Is there an easy way to have weekly or monthly journals?

It looks like the home page can either be today’s journal, or some static page. I prefer to keep a weekly or monthly journal to simplify the list of pages and graph structure. I can do this externally by updating the config with a cron job, but is there a way to set a templated home page or use the CLI to launch with a custom file name?

6 Likes

Instead of updating the home page itself to correspond to the weekly journal, I update a query on a static homepage going to the weekly journal.

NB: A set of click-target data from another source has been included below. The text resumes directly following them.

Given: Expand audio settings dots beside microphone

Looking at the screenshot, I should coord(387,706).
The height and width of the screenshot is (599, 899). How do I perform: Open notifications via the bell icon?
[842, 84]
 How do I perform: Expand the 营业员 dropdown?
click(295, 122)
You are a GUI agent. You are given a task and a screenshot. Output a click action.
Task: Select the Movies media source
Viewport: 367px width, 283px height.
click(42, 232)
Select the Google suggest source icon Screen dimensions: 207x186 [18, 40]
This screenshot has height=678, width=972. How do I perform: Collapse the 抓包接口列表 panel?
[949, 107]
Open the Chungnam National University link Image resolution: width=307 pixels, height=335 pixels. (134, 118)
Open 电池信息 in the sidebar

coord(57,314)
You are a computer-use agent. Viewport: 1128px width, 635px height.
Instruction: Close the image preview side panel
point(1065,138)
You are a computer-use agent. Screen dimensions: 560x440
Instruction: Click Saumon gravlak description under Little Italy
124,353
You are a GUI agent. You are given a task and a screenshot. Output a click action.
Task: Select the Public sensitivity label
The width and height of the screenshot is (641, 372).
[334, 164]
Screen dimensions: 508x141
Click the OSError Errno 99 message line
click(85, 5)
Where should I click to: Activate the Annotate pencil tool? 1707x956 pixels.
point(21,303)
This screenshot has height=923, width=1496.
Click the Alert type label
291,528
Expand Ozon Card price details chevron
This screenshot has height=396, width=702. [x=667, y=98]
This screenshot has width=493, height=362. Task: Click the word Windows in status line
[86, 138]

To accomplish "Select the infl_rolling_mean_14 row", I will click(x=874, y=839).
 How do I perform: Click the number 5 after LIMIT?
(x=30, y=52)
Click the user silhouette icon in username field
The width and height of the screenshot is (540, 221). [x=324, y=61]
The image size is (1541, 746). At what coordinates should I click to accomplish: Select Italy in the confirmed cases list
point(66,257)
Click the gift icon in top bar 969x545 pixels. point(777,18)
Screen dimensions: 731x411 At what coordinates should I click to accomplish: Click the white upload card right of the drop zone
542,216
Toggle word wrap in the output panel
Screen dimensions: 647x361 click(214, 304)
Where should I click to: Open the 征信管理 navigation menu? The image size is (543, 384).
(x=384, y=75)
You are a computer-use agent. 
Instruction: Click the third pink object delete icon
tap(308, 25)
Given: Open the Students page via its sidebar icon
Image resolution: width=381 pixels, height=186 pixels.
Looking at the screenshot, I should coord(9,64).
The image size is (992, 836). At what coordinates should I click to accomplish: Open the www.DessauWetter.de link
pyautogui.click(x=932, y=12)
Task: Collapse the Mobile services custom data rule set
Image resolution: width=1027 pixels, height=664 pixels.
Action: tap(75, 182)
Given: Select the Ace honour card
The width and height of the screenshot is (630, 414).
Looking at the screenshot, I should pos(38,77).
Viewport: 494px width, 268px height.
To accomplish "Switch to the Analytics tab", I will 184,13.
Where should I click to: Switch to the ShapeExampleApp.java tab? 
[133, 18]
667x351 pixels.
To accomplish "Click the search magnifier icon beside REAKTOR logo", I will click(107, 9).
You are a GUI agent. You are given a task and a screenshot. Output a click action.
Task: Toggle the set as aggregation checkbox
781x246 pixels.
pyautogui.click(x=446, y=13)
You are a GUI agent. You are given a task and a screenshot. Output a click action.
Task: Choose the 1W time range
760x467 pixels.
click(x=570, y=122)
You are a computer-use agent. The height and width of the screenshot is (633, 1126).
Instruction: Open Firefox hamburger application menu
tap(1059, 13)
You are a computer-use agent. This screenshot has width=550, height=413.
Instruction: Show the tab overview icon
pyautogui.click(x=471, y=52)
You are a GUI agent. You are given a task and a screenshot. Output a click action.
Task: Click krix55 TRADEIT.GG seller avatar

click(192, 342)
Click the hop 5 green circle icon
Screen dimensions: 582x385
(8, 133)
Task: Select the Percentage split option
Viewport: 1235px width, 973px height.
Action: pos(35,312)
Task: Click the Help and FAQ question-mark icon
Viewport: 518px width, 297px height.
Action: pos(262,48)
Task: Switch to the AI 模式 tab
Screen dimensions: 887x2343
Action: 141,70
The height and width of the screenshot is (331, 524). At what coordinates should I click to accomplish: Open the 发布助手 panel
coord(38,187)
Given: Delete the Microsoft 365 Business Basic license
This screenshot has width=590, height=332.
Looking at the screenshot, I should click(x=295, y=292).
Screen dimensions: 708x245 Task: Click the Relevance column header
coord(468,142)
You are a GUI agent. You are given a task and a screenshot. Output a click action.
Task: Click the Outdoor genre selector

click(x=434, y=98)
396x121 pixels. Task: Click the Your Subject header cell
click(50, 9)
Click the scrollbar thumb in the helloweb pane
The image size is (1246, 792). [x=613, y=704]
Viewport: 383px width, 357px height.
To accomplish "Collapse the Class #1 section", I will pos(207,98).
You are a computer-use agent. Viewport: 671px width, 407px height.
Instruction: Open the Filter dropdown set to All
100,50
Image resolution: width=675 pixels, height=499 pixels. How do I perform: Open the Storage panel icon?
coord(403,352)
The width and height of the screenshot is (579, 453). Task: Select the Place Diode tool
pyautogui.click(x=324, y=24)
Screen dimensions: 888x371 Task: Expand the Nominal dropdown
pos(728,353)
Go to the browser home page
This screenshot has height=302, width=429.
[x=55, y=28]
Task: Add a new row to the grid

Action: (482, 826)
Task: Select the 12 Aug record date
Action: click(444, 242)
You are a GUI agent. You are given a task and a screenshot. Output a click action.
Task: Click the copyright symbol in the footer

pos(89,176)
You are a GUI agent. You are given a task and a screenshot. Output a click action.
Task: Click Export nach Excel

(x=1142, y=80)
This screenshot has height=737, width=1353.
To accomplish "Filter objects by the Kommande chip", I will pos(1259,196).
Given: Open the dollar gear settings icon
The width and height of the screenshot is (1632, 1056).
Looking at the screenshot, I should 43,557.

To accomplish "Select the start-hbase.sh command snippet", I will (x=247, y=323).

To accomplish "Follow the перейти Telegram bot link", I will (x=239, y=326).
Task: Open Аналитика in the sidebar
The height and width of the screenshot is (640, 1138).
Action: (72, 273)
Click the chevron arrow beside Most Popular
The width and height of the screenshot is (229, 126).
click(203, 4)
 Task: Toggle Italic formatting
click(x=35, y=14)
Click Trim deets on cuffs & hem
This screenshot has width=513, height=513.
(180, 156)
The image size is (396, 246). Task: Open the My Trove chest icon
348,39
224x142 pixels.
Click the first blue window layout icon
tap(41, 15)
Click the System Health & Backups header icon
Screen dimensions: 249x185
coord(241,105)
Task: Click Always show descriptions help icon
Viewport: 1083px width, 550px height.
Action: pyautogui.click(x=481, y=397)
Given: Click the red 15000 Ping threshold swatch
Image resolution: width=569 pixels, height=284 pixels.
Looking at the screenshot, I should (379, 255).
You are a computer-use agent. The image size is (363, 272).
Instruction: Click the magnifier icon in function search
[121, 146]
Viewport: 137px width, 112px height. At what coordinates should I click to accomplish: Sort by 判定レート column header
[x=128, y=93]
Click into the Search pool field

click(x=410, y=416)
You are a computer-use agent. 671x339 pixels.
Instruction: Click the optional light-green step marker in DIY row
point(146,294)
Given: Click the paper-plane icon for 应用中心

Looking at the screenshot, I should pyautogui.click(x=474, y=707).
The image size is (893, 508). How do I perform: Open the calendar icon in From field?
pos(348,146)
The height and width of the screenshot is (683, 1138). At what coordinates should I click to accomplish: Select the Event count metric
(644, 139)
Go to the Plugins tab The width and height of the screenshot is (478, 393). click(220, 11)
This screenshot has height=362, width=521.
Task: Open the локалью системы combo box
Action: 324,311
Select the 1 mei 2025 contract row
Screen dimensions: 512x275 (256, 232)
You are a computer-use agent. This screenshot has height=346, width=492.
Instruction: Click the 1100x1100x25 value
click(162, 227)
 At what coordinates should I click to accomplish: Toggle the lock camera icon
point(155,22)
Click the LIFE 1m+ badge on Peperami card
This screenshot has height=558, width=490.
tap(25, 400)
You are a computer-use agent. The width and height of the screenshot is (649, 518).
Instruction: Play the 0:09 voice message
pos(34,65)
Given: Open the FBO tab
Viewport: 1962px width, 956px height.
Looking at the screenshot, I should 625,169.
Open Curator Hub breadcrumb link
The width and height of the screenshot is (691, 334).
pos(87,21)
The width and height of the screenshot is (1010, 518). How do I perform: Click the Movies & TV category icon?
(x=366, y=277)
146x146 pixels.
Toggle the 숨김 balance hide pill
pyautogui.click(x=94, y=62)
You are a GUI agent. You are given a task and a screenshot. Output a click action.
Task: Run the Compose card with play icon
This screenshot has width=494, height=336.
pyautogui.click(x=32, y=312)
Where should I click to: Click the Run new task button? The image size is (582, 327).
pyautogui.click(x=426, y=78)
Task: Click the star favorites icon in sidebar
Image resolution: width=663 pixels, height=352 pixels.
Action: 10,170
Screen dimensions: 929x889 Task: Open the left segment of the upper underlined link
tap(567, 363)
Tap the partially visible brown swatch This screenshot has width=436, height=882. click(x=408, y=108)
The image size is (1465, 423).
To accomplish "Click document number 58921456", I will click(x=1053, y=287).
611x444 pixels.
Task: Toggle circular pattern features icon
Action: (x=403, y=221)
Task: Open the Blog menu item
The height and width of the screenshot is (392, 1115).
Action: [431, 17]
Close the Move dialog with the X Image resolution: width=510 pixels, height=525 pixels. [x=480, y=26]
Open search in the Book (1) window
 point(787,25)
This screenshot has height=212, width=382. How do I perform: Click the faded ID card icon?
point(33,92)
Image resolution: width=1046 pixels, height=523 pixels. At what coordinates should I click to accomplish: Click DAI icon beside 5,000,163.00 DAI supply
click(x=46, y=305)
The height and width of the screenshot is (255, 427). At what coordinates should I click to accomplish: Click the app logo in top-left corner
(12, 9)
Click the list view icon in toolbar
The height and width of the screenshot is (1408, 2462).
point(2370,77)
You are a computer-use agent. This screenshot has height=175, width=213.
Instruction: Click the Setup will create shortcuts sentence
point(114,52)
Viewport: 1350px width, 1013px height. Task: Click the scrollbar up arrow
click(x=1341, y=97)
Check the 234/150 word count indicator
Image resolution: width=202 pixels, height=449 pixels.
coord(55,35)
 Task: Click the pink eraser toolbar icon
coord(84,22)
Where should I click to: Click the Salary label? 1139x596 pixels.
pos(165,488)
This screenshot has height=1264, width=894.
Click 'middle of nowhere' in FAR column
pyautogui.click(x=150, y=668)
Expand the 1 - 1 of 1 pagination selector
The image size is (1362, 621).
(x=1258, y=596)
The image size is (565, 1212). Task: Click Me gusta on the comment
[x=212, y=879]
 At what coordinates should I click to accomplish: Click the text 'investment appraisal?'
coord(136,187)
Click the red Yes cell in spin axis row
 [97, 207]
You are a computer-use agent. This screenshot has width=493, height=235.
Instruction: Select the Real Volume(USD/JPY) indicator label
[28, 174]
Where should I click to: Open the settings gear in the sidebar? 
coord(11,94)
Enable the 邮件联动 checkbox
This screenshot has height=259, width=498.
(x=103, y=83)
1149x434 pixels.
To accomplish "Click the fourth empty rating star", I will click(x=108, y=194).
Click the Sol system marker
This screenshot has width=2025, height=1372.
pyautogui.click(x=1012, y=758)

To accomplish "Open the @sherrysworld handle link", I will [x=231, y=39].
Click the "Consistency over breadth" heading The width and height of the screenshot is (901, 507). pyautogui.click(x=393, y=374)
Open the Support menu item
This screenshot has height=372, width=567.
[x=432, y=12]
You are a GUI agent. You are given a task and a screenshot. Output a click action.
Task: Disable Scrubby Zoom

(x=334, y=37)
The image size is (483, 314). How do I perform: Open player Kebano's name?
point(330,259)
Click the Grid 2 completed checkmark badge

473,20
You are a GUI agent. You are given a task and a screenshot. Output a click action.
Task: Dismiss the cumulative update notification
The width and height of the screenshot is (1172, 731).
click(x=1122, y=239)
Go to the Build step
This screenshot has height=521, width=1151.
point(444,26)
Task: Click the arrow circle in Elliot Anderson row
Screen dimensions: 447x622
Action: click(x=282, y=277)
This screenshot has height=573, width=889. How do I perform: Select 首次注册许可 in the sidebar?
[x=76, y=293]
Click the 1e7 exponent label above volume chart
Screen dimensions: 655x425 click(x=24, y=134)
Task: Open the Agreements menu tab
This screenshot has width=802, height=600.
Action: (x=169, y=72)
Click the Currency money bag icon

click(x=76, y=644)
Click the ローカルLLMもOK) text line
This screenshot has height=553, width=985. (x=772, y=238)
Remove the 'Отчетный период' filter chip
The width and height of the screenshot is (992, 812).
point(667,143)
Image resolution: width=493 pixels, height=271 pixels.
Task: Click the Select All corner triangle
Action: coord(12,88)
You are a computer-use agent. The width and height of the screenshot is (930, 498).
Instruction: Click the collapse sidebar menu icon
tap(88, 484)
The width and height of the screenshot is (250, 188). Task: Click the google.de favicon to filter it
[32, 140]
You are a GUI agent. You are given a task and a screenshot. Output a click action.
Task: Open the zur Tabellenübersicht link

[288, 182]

Since logseq is iterating rapidly I figure this is safer (and it works better for my workflow).

The launcher script I use is this

#!/usr/bin/env bash

# logseq launcher that iterates weekly journals

# journal pages have the form
# - [[<monday date in year-month-day>]]
#          .
#          .
# - [[<sunday date in year-month-day>]]

# PREREQUISITE: homepage must exist and contain a query for the journal of the form
# {{query (page "<page name>")}}
# this script will update the query but not initially create it

# CHANGEME: ensure these variables are consistent with your filesystem layout
#           and desired names
LOGSEQ_BIN="$HOME/.local/bin/logseq-bin"               # logseq binary location
GRAPH_PATH="$HOME/documents/kdb"                       # default graph path
HOMEPAGE_PATH="$GRAPH_PATH/pages/home.md"              # default homepage
WEEKLY_PAGE_TEMPLATE="weekly-%Y-%U"                    # UNIX date-compatible template for weekly journal page
WEEKLY_HOMEPAGE_QUERY_REGEX=$'query (page "weekly[^"]*")'  # sed-compatible regex for the weekly journal query
# NOTE: be careful that the weekly page name and regex are compatible
#       the easiest way to do this is have a unique prefix for the weekly
#       pages, and use that prefix in the regex

# find start and end dates
enddate=`date -dsunday +"%Y-%m-%d"`
startdate=`date --date "$enddate - 6 days" +"%Y-%m-%d"`

# create the name and path for this week's journal page
weeklypage=`date --date "$startdate" +"$WEEKLY_PAGE_TEMPLATE"`
weeklypath="$GRAPH_PATH/pages/$weeklypage.md"

# create this week's homepage query for this week's journal
weeklyquery=`date --date "$startdate" +"query (page \"$weeklypage\")"`

# if the weekly page doesn't yet exist
if [[ ! -f "$weeklypath" ]]; then

  # insert each weekday into the journal page
  curr="$startdate"
  while true; do
    echo "- [[$curr]]"
    [ "$curr" \< "$enddate" ] || break
    curr=$( date +%Y-%m-%d --date "$curr +1 day" )
  done > $weeklypath

  # update the query
  sed -i "s/$WEEKLY_HOMEPAGE_QUERY_REGEX/$weeklyquery/" $HOMEPAGE_PATH
fi

# launch logseq
$LOGSEQ_BIN

If there is enough interest I might be able to convert this to a more general plugin, though I’d probably have the plugin create templated files on trigger dates and leave the user to make more complex queries.

8 Likes

Hey, are you still using this / do you have any thoughts on the best way to make this work in the latest version of logseq?